Can we expect an excess of cosmological neutrinos during detection of gravitational waves?

As is well recognized, the supernova explosions produce a great amount of neutrinos, thus we have a strong reason to believe that all violent cosmological events, such as supernova explosions, gamma bursts, black hole merging or neutron star merging would cause remarkable neutrino sprays into the open space. Recently, a very high-energy neutrino captured by the IceCube detector is believed to be radiated from a blazar. However, as the LIGO collaboration first observed gravitational wave caused by spiral approach and merging of two giant back holes, the IceCube did not see an excess of cosmological neutrinos. The reason may be due to that the source is too far away or the neutrino spectrum is not suitable for the IceCube facility detection or just missing by chance.

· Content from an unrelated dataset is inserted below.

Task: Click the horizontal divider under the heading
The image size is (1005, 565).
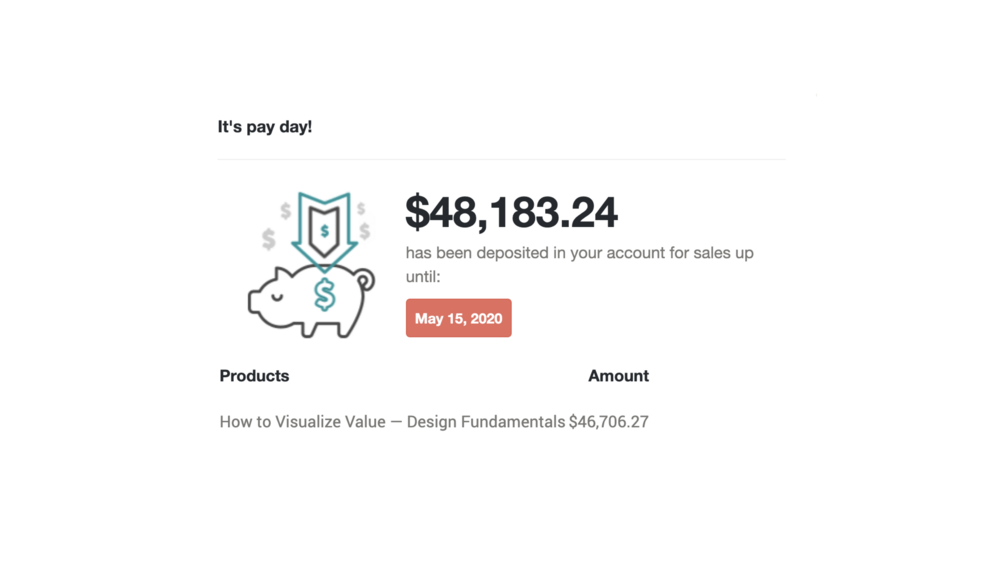Action: point(501,159)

In this work, following Hawking's picture, we suppose that neutrinos would be ejected from black holes as strong gravitational effects lower the potential barriers to enhance neutrino escape rate through quantum tunneling effects. We use the Dirac equation in the curved spacetime to describe the neutrino status and estimate the rejection rate. Then, we also adopt a simplified version where the effects of curved spacetime is ignored to clarify the physical picture. Our conclusion is drawn based on the numerical results and a discussion on the phenomenological consequence is presented.